Guilsborough Academy is a co-educational academy school in Guilsborough, Northamptonshire, England.

History
The school was founded in September 1958 as Guilsborough Secondary Modern School and was officially opened in May 1959. Many of the buildings on the  site were built at that time or in the 1970s. The most recent addition, opened by Kettering MP Phil Sawford in September 2004, cost £1.3 million, and included a state-of-the-art sixth form centre.  Guilsborough School was a secondary modern school until it became a day school in 1967, serving a large rural catchment. The school became a Technology College specialist school in 1998, before converting to academy status in 2011.

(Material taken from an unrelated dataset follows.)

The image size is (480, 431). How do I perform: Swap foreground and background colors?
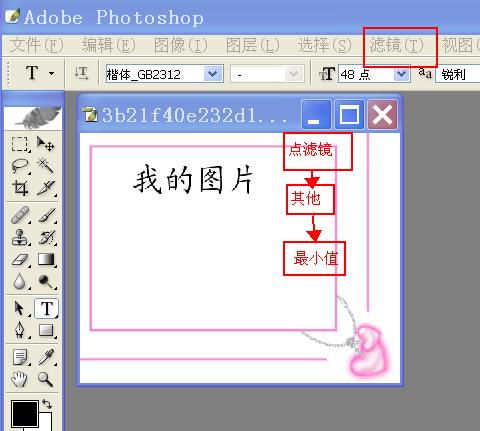(x=47, y=404)
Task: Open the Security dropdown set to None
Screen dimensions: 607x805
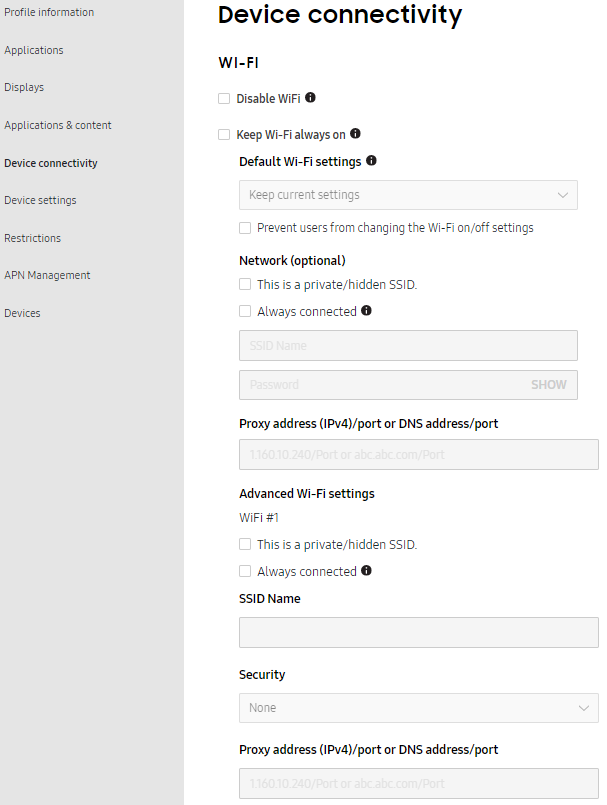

A previous school, Guilsborough Grammar School, an endowed school, had existed on another site in the centre of the village since c.1688.

Achievement
The school's last Ofsted report was undertaken in February 2014, when it was found to be "Good" in all categories. The report stated that "Students achieve well, particularly in English and mathematics, because of the good teaching, care and guidance they receive", and "the proportion of students gaining five A* to C grades, including English and Mathematics, at the end of Year 11, is well above the national average".

GCSE achievement (% 5 A*–C grades)
 2011: 71%
 2012: 74%
 2013: 74%
 2014: 66%
 2015: 96%

Source:

Awards
 Diana Memorial Award, autumn 2002
 Investor in People
 2004 Artsmark Silver
 2007 Artsmark Silver
 Northamptonshire Healthy Schools Silver Award
 Sportsmark
 Student Adam Gravely won the Northamptonshire News Secondary Student of the Year Award 2010

Sport
Student Sam Heygate played for the England Under 16 A rugby union side in season 2007–08.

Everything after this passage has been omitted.